Our study provides descriptive data that strongly suggest a role of hormone replacement therapy in the lobular cancer increase. The risk of invasive lobular carcinoma remained stable among women who went through menopause before or around 1975, a period in which the use of hormone replacement therapy was quite uncommon. The risk of lobular carcinoma increased markedly for the generation who went through menopause between 1975 and 1995, a period in which hormone replacement therapy was introduced and increasingly prescribed in Geneva. The incidence of invasive lobular carcinoma was extremely high for women born after 1944 who went through menopause after 1995 and are very likely to have received hormone replacement therapy.

An increase in lobular breast cancer incidence could have several clinical implications. Firstly, lobular carcinomas are relatively more difficult to diagnose mammographically and therefore more likely to be escape mammographic detection.3 In addition, many of the prognostic factors (e.g., nuclear grade, lymphatic vessel invasion, hormone receptor status) used in ductal carcinoma may not be applicable to invasive lobular carcinoma.26 Invasive lobular carcinoma also tends to have different metastatic patterns compared to other breast tumors.
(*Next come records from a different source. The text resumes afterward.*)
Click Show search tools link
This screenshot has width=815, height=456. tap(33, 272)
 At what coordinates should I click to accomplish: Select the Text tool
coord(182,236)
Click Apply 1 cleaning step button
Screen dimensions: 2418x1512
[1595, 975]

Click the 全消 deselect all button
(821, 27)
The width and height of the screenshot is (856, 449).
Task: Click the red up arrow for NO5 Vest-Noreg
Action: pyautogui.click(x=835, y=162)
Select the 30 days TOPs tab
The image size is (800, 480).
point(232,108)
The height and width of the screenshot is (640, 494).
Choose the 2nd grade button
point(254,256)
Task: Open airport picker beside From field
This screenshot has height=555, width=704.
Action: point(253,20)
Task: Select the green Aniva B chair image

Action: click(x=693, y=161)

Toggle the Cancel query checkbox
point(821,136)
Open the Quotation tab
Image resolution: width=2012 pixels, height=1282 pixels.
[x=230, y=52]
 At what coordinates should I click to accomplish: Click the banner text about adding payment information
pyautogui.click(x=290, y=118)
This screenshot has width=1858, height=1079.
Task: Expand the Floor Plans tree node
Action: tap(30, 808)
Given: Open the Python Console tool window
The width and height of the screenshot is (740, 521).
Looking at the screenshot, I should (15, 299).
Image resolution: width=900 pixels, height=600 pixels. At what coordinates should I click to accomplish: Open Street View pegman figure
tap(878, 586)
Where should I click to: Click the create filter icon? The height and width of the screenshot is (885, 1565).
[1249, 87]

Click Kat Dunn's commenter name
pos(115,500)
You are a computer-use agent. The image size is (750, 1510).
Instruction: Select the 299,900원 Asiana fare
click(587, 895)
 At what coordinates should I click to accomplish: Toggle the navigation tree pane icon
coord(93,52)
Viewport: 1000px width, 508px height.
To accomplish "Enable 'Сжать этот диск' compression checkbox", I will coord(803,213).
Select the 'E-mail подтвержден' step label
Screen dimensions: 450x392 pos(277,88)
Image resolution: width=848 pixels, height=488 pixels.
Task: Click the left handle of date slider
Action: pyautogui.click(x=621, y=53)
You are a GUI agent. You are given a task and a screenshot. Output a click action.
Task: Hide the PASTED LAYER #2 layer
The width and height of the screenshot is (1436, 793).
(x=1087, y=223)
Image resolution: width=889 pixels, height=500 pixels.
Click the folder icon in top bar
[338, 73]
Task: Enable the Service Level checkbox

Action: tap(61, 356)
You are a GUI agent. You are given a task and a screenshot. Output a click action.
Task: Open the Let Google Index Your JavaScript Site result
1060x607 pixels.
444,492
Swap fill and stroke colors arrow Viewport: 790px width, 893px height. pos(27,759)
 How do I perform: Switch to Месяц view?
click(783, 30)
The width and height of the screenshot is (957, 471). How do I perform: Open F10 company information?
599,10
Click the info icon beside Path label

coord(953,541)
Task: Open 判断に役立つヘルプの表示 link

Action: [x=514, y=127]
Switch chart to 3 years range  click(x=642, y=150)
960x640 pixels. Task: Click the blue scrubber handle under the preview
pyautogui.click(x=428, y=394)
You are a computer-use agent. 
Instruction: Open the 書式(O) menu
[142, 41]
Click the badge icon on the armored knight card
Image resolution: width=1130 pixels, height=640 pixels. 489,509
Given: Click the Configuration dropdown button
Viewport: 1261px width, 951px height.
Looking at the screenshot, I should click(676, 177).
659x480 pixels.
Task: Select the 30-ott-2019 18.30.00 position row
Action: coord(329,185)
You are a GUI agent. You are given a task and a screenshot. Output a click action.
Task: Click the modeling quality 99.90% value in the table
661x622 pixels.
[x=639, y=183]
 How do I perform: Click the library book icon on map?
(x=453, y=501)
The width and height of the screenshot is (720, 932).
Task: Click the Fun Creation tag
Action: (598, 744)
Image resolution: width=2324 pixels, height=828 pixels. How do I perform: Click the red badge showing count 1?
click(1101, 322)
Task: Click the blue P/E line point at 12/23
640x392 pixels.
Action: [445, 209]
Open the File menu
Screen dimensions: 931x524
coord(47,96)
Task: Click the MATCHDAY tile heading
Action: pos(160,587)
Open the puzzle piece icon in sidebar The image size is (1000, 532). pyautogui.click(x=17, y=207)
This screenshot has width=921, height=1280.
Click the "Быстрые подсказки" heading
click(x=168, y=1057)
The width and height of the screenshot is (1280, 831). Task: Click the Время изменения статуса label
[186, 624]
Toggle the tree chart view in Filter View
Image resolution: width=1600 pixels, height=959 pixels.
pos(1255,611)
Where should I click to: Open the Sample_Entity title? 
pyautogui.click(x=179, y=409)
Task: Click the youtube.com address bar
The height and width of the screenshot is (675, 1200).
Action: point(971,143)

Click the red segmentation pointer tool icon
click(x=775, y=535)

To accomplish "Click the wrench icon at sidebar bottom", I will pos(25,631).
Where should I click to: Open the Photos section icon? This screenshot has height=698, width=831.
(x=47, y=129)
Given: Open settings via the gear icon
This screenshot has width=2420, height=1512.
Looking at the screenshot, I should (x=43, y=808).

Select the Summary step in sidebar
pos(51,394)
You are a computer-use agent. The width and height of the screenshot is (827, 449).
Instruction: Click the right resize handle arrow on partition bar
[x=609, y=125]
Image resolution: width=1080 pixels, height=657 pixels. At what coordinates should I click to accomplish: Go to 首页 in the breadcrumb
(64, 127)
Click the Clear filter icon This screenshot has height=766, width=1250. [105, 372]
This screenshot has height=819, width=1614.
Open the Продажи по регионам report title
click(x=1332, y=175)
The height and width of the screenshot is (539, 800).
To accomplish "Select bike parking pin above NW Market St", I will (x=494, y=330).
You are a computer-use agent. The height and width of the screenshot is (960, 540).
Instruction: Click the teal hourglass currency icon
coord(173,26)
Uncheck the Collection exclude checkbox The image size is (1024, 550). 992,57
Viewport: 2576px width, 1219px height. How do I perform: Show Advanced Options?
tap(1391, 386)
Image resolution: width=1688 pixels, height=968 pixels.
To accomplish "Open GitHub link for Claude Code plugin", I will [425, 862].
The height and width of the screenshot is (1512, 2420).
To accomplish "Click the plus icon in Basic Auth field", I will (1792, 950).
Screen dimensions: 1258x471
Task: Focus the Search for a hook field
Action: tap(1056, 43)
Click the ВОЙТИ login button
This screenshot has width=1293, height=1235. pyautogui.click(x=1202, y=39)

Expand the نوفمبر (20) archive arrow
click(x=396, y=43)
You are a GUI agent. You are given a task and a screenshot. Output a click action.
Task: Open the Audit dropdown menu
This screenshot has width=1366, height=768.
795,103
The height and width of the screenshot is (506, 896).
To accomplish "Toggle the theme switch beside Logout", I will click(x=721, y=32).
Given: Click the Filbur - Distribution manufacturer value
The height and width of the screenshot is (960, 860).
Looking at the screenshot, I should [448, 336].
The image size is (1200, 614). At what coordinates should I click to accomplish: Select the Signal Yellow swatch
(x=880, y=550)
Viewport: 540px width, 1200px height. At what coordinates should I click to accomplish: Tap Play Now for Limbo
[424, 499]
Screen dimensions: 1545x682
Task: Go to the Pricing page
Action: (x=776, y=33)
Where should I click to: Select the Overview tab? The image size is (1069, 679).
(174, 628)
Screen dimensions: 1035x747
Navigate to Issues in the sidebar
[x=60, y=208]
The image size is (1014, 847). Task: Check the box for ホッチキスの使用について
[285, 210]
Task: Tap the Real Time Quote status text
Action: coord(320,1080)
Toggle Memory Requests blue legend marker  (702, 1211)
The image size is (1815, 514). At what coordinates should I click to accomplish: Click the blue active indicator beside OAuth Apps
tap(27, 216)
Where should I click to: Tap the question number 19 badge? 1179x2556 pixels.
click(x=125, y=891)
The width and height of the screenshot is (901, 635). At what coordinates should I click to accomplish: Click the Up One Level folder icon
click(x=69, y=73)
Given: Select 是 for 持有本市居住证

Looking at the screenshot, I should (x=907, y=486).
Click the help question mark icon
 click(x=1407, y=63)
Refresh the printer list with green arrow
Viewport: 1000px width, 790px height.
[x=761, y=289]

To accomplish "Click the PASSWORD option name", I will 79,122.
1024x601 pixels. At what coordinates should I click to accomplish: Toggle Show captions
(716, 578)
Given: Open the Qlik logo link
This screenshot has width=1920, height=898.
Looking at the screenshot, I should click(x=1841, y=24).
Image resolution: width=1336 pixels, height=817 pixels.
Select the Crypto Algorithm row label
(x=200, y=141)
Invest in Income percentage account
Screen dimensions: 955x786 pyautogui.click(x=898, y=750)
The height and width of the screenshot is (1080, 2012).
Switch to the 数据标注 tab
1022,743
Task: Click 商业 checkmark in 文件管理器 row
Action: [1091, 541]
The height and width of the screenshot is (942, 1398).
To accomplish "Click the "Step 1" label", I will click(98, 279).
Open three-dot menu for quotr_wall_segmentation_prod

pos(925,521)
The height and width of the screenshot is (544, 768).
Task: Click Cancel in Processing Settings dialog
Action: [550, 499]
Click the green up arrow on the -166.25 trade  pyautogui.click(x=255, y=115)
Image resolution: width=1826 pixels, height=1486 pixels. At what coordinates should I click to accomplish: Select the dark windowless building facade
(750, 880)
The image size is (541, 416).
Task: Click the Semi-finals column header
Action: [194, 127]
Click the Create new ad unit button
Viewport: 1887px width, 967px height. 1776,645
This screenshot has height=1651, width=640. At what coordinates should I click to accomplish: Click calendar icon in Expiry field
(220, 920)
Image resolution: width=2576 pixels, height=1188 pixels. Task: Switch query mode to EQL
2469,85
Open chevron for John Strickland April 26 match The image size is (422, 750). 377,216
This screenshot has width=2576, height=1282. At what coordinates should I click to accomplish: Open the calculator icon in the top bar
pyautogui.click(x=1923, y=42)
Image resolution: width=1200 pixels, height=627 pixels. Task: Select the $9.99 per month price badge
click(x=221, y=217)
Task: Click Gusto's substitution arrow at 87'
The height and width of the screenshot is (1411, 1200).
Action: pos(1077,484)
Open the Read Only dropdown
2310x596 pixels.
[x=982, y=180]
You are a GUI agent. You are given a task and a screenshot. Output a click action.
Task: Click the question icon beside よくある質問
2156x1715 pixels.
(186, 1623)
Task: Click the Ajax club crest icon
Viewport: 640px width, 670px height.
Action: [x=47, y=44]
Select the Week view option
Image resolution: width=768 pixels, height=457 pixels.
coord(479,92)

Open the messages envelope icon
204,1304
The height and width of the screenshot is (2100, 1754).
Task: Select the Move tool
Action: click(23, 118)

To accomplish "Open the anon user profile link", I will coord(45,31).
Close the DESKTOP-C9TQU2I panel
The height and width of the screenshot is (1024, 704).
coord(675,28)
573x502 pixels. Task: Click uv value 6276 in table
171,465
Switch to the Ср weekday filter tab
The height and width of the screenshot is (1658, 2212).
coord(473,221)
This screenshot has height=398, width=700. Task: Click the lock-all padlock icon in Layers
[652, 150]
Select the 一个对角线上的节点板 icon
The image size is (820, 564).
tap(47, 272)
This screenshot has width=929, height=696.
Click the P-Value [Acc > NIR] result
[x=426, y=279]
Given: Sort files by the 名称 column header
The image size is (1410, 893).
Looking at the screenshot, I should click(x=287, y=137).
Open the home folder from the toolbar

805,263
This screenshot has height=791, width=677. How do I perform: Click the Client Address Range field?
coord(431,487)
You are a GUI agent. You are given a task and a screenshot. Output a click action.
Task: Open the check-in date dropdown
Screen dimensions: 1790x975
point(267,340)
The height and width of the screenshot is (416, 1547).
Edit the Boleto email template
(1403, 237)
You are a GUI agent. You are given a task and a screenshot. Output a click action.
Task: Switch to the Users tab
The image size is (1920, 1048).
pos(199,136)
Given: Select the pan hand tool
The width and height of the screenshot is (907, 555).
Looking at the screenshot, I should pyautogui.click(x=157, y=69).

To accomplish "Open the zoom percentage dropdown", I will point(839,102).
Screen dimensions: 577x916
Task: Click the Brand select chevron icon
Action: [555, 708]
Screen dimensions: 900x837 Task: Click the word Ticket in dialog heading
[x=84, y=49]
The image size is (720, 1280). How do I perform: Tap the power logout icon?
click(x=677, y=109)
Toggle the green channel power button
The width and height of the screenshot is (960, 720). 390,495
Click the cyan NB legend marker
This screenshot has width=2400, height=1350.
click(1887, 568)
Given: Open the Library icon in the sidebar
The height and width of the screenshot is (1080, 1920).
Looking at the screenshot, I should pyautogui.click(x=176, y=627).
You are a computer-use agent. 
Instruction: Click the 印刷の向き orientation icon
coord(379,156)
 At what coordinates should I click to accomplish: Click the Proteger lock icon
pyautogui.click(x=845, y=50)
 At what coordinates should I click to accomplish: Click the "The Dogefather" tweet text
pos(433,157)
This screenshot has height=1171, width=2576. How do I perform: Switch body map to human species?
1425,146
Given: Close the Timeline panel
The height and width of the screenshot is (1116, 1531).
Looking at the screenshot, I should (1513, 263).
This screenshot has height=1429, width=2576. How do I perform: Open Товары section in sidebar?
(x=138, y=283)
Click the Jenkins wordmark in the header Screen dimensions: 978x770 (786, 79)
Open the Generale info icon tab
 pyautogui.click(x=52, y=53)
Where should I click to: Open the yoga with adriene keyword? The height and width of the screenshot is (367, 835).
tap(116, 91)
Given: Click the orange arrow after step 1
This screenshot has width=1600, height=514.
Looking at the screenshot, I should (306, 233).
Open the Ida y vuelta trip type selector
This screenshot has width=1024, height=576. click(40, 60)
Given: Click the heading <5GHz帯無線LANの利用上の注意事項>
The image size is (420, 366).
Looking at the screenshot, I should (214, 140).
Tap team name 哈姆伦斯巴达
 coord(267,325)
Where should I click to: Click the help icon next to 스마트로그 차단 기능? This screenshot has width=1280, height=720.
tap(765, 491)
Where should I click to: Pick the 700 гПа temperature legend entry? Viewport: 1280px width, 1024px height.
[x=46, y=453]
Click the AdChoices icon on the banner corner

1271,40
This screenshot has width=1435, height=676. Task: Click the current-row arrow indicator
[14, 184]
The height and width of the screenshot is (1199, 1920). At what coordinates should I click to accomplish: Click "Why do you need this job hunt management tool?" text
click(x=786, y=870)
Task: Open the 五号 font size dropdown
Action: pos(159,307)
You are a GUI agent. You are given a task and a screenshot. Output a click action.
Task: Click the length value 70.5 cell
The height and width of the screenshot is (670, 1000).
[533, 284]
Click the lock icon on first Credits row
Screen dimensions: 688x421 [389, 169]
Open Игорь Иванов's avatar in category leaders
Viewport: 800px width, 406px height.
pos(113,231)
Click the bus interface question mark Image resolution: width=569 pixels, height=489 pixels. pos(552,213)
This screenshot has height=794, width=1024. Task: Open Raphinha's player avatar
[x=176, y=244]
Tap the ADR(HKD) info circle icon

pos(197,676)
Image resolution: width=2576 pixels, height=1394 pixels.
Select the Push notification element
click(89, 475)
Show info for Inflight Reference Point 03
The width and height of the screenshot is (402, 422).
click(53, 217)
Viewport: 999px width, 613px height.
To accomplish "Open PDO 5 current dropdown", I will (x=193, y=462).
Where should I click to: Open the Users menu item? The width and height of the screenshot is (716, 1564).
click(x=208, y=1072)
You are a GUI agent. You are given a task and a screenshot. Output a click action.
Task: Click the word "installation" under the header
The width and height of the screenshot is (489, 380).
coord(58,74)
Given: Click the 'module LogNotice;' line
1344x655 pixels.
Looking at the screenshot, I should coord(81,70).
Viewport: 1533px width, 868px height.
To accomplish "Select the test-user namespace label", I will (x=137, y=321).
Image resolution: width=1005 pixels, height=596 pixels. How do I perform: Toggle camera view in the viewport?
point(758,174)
Invasive lobular carcinoma has a higher probability of metastasizing to bone, gastrointestinal, genitourinary and endocrine tissues, whereas the incidence of lung and pleural metastases is lower.3

Our study demonstrates that the risk of invasive lobular breast cancer increased disproportionately among the female Geneva population. Additional studies are needed to study the cause of this increase, in particular the role played by hormone replacement therapy.


We thank Mr. L. Raymond and Mr. P. Pury for their expertise in age-period-cohort analyses and Mrs. S. Blagojevic for editorial assistance.